Our homestead, the Knob house, is part of a roughly 500 acre land trust. Called the John A. Sheppard Memorial Ecological Reservation, (JASMER), this land trust was pieced together in the sixties and seventies by Edwina Pepper and her children to create a preserve of Appalachian hardwood forests and to prevent the land from being developed for coal mining (read more about Edwina Pepper here.) Because the land was bought when it was available, the parcels are strangely shaped and not always connected to each other. In recent years each parcel has been surveyed and mapped, but to our knowledge no map was created to show the total acreage together. One of Ian’s passions in college was geographic information systems (GIS), which is a computer program used for manipulating, analyzing and displaying geospatial data. While still a student he collected data about the parcels from the surveyed maps and georeferenced their borders to make the map below.
But seeing the borders on a map and knowing where they extended in real life are two very different things.

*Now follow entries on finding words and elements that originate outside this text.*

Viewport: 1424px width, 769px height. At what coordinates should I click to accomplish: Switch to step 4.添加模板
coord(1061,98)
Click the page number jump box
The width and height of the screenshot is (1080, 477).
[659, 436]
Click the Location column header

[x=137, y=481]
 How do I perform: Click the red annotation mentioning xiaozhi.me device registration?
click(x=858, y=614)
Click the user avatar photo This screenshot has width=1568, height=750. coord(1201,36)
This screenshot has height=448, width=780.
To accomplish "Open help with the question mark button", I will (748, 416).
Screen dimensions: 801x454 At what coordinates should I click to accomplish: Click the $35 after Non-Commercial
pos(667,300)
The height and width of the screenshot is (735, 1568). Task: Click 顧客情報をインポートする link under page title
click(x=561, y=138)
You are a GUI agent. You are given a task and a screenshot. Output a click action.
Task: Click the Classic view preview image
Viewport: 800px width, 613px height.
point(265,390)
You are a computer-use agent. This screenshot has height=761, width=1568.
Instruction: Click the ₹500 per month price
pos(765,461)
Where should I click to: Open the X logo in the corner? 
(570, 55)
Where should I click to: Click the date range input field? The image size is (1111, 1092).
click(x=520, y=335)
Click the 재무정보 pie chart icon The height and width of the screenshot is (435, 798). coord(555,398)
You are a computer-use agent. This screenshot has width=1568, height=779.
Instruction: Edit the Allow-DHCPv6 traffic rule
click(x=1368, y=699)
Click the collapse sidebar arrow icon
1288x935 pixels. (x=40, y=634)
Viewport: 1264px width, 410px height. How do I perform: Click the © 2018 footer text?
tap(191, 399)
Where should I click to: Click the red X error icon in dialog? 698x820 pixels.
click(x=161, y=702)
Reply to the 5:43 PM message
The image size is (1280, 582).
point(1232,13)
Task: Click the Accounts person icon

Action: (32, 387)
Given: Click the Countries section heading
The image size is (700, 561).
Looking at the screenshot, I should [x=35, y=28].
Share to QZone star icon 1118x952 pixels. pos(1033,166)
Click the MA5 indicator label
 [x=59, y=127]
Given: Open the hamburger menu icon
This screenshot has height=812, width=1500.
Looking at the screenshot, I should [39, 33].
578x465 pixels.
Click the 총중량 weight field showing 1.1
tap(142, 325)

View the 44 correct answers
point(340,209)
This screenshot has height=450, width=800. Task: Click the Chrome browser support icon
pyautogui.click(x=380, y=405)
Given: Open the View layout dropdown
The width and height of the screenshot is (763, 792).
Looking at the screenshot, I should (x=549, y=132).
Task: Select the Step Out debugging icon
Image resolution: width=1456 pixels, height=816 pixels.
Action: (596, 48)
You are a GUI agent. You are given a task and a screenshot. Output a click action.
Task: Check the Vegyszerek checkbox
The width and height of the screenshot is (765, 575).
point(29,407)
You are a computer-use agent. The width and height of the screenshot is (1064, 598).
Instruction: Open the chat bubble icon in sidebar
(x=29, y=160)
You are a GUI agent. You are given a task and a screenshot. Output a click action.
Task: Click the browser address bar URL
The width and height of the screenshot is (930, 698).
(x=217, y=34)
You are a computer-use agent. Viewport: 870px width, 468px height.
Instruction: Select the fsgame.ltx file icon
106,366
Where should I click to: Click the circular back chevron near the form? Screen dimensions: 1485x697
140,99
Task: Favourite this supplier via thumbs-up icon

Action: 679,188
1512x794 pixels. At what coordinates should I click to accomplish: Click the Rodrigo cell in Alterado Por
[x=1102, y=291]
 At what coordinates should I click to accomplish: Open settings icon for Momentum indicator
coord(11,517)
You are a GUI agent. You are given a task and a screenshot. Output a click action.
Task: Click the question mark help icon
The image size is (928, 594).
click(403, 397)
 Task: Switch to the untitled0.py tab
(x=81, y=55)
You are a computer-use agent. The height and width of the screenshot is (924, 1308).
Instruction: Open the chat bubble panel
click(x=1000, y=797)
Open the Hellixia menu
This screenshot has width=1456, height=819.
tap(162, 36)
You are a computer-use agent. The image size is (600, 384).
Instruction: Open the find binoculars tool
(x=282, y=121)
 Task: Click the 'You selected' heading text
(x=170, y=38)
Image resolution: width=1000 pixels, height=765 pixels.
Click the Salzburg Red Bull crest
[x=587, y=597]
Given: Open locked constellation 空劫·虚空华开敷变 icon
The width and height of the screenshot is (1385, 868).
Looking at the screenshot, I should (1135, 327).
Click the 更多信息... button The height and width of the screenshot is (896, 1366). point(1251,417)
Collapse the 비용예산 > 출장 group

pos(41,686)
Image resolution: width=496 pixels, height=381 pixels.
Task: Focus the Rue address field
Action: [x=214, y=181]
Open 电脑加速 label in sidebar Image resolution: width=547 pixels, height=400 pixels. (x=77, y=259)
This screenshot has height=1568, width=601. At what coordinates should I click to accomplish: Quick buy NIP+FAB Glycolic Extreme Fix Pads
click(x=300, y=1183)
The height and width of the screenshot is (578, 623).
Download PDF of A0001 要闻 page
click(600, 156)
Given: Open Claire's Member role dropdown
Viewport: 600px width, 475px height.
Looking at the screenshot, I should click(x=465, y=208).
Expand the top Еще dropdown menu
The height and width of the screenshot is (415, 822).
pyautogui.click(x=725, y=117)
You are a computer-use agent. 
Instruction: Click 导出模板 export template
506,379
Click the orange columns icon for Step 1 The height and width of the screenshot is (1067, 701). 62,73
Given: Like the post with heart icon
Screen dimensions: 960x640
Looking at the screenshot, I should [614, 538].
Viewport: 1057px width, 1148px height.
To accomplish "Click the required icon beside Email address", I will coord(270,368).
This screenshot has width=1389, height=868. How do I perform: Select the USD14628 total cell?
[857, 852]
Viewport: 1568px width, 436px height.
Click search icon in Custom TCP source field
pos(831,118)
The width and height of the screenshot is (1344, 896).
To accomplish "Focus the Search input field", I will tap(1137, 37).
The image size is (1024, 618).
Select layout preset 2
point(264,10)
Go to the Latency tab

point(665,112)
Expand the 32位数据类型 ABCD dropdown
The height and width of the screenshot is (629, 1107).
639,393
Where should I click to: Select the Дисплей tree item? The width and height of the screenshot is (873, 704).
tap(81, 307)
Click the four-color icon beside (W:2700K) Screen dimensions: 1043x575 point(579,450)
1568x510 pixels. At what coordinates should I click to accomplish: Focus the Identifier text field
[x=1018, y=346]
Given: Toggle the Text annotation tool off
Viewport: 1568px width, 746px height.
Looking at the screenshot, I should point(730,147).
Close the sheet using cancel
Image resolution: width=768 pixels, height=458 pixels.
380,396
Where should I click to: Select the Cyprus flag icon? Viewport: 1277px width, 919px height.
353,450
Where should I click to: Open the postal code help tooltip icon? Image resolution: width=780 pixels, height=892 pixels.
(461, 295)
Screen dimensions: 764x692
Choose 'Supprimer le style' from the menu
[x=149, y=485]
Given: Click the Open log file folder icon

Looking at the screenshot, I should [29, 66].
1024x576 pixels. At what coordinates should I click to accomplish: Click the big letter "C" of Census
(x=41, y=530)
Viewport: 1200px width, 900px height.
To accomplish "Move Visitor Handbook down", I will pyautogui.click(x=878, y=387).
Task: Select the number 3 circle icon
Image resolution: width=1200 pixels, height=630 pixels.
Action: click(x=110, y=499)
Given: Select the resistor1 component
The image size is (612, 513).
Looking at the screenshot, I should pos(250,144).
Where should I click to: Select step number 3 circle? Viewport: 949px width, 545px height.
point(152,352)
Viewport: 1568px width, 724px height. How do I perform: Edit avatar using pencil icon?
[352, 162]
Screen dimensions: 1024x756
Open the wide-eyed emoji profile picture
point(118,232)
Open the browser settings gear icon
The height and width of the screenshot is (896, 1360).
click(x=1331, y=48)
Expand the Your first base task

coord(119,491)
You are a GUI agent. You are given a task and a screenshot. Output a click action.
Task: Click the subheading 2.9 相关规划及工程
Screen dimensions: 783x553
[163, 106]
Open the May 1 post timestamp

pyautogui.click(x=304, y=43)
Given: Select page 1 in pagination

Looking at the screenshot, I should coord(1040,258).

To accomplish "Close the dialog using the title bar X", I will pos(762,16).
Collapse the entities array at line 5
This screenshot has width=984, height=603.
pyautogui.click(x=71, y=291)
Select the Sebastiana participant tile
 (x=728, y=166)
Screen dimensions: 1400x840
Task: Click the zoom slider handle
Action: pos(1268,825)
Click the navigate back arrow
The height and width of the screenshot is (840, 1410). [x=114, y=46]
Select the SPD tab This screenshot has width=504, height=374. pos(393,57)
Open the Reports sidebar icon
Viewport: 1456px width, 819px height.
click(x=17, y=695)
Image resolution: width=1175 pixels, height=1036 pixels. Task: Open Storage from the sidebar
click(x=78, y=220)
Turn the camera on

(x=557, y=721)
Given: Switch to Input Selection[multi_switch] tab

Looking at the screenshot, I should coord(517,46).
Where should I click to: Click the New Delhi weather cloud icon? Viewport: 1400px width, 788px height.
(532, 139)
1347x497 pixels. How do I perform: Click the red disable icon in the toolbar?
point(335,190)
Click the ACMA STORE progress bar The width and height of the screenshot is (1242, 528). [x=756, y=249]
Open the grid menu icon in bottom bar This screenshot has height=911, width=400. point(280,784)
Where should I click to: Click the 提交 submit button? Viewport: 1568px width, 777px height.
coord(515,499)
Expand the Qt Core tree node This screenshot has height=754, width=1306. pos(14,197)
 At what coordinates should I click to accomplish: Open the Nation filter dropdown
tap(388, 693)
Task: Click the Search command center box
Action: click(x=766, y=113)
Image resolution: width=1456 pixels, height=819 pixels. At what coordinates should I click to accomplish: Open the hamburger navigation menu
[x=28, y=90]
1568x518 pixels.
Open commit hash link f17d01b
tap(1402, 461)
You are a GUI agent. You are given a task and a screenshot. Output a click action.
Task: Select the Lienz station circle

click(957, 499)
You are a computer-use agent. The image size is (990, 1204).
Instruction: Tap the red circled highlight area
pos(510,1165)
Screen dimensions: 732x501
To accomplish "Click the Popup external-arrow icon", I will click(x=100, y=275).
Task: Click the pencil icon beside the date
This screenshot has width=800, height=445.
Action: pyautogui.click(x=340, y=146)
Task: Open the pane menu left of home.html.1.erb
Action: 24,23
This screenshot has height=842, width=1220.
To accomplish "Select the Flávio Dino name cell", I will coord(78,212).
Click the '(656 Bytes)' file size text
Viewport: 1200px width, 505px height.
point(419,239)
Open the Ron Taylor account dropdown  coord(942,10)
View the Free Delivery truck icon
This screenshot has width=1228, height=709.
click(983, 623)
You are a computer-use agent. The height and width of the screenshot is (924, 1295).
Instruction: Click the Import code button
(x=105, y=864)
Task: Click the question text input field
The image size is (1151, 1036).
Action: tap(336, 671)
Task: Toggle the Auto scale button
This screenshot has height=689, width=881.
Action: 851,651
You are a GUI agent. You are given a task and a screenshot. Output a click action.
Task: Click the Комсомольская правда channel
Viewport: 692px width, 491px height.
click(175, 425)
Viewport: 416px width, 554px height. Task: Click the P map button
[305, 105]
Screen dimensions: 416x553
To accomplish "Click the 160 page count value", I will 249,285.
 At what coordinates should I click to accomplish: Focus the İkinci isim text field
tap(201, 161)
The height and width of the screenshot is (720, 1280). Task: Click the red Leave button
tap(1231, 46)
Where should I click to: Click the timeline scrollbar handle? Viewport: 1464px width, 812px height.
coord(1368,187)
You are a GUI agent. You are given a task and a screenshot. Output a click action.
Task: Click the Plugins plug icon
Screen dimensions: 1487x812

When we first moved here, Ian and I had a rough idea of the land trust’s boundaries, but looking down the hillside from our garden left us questioning how far the borders extended below us. We were thrilled when a member of the JASMER board of trustees expressed her desire to walk the borders of the land trust and we jumped at the opportunity to join her. The plan was to walk most of it on a beautiful Saturday morning, relax for a few hours, and use the late afternoon to finish what we hadn’t gotten to. In actuality we only managed to walk a tiny portion, maybe 70-100 acres, in the entire day. We had underestimated the steep hillsides, the thick brambly understory, the almost buried boundary markers and the ornery, wayward animals that insisted on following along with us.
Our attempt to walk the entire border of JASMER was largely a failure, but the day was not. Through the parcel that we managed to trek we got a sense of how big 500 acres in forested mountains really is. Our heaving sides, sopping feet, and stained pant legs from slipping down the steep slopes gave us a sense of how crazy and convoluted this mountain land can be. It was proof that we could walk out of our house and wander in the forest for hours without running into another person or property. How many people today can relate to that?
After a lunch break back at the house, Pepper and Peak, our mediocorely successful mousers, decided that enough snoozing had already happened that day and that they would rather wander along with us through the woods. It seems they regretted their decision soon after we met our first stream, but by that time they had committed in their ventures and followed along with loud yowls to announce their displeasure. Our pace was slowed considerably as we waited for them to daintily scamper through the leaf litter and scurry over fallen logs, but those kitties are troupers and made it through the wilderness with only minimal help. A pretty big accomplishment for such teeny legs!
And finally, Sister Kathy’s love of dogs and all other critters surpasses just about everyone else that I know. She often takes her dogs over to our home so that Wendell can have some doggie play dates. Though he’s very timid around people, Wendell has yet to meet a dog he hasn’t immediately liked.
If a Catholic Sister playing with dogs doesn’t warm your heart, then I’m not sure I can relate to you.